BRIEF – A set of records appears below. Print them all, word for word.

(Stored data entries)
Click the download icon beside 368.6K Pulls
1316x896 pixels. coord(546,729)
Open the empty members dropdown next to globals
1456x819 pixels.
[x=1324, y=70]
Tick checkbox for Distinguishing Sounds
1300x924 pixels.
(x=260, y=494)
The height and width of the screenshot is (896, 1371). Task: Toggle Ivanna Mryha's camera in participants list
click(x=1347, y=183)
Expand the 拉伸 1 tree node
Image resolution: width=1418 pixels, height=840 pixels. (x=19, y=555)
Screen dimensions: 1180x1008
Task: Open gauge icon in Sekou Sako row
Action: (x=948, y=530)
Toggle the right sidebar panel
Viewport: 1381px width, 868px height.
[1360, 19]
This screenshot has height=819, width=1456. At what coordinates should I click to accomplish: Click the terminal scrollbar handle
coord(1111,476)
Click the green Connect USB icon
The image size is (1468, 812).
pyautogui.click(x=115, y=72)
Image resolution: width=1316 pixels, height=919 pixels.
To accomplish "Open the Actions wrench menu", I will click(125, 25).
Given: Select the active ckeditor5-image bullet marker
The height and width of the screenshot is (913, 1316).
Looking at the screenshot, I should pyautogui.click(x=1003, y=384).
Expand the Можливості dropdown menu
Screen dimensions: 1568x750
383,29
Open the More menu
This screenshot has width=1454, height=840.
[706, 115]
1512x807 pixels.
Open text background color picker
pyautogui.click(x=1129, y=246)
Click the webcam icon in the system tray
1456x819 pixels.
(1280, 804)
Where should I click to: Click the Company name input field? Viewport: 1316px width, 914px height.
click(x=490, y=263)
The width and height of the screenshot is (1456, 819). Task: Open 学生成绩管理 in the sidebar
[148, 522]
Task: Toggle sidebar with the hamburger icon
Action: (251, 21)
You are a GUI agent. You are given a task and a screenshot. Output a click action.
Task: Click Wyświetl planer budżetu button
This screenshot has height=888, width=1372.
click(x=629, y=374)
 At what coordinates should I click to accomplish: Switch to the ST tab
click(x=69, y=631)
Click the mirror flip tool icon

WRITTEN RESPONSE –
Click the download icon beside 368.6K Pulls
1316x896 pixels. coord(546,729)
Open the empty members dropdown next to globals
1456x819 pixels.
[x=1324, y=70]
Tick checkbox for Distinguishing Sounds
1300x924 pixels.
(x=260, y=494)
The height and width of the screenshot is (896, 1371). Task: Toggle Ivanna Mryha's camera in participants list
click(x=1347, y=183)
Expand the 拉伸 1 tree node
Image resolution: width=1418 pixels, height=840 pixels. (x=19, y=555)
Screen dimensions: 1180x1008
Task: Open gauge icon in Sekou Sako row
Action: (x=948, y=530)
Toggle the right sidebar panel
Viewport: 1381px width, 868px height.
[1360, 19]
This screenshot has height=819, width=1456. At what coordinates should I click to accomplish: Click the terminal scrollbar handle
coord(1111,476)
Click the green Connect USB icon
The image size is (1468, 812).
pyautogui.click(x=115, y=72)
Image resolution: width=1316 pixels, height=919 pixels.
To accomplish "Open the Actions wrench menu", I will click(125, 25).
Given: Select the active ckeditor5-image bullet marker
The height and width of the screenshot is (913, 1316).
Looking at the screenshot, I should pyautogui.click(x=1003, y=384).
Expand the Можливості dropdown menu
Screen dimensions: 1568x750
383,29
Open the More menu
This screenshot has width=1454, height=840.
[706, 115]
1512x807 pixels.
Open text background color picker
pyautogui.click(x=1129, y=246)
Click the webcam icon in the system tray
1456x819 pixels.
(1280, 804)
Where should I click to: Click the Company name input field? Viewport: 1316px width, 914px height.
click(x=490, y=263)
The width and height of the screenshot is (1456, 819). Task: Open 学生成绩管理 in the sidebar
[148, 522]
Task: Toggle sidebar with the hamburger icon
Action: (251, 21)
You are a GUI agent. You are given a task and a screenshot. Output a click action.
Task: Click Wyświetl planer budżetu button
This screenshot has height=888, width=1372.
click(x=629, y=374)
 At what coordinates should I click to accomplish: Switch to the ST tab
click(x=69, y=631)
Click the mirror flip tool icon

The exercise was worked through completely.